One of the things that we did this weekend was cover the time in prayer.  Each hour someone was set aside to go in our "prayer room" and pray.  Some of the girls went in as a group and sometimes they went alone.  One of the things that God spoke to me about during that time was about discipline and temptations.  Some of the verses that the Lord lead me to were in Hebrews.  I was reminded that God disciplines us because He loves us so much and that I need to keep myself disciplined.  I need to make the choice to be disciplined -  looking to the Lord for strength.  God also reminded me that Jesus himself was tempted - He set the example for us.  I've always looked at temptation as a negative thing. I'm learning that, although it is not a fun thing, it is a way that I can draw closer to the Lord if I choose to lean on Him to withstand the temptation.

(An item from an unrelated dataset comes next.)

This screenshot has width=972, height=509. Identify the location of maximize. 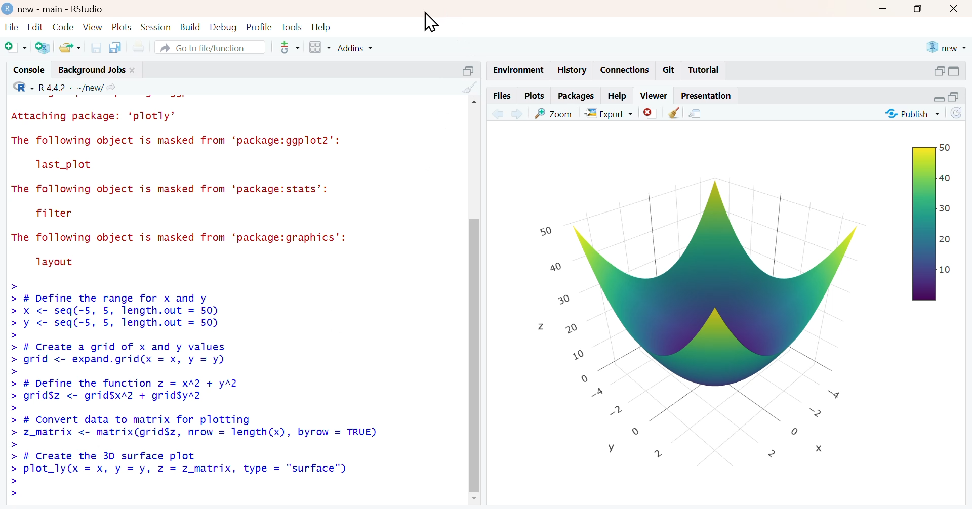
(961, 98).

As we were fasting and looking to the Lord to sustain us we had a "service project" planned.  Saturday afternoon, about 26 hours into our fast, we served a meal to a large group of ladies.  This was a very interesting time for me, and I think for each of us there.  We served what we called "cake salad" (a beautiful sandwich layered with egg salad, bread, tuna salad, bread, turkey salad, bread and frosted with a garlic cream cheese), a fruit kabob that had some large red strawberries, pineapple, and delicious looking melons on it, and a dainty little sugar cookie to this group of ladies that were having a "tea" fundraiser for a women's shelter in our town.  What I realized, is that while we were with just 'our group' in our building together all doing the same thing (not eating) I really was not hungry.  When I got out into the world and we joined together with a group of people that were eating - and we were serving them - I was hungry!  I had to make the choice not to eat as we were offered beautiful, red, luscious strawberries and as many around me were eating them.  I felt hunger pains.  I know that God used that time to get my attention.  It is easy for me to do the "right" thing as I am with a group of people that are "in it together."  But, as I leave the confines of that company and enter the "world" temptations really do come.  I need to be able to do the "right thing" especially in the world that is watching.

To 'break the fast' we served each other communion and then joined in a yummy meal - Ground Nut Stew and homemade whole wheat bread.  And, as I experienced the 30 hour famine, I could only begin to understand what being hungry feels like. I knew where my next meal was coming from.  I pray for those in this world that are hungry and do not know where their next meal is coming from.  I can't image what it is like to look at my children and know they are starving and not know how I will nourish them.  I can not image what it is like to to have leave my child in an orphanage because I can not feed them.  It is my prayer that God will continue to open my eyes to see what He wants me to do and that He will continue to open the eyes of many as they experience the 30 hour famine event.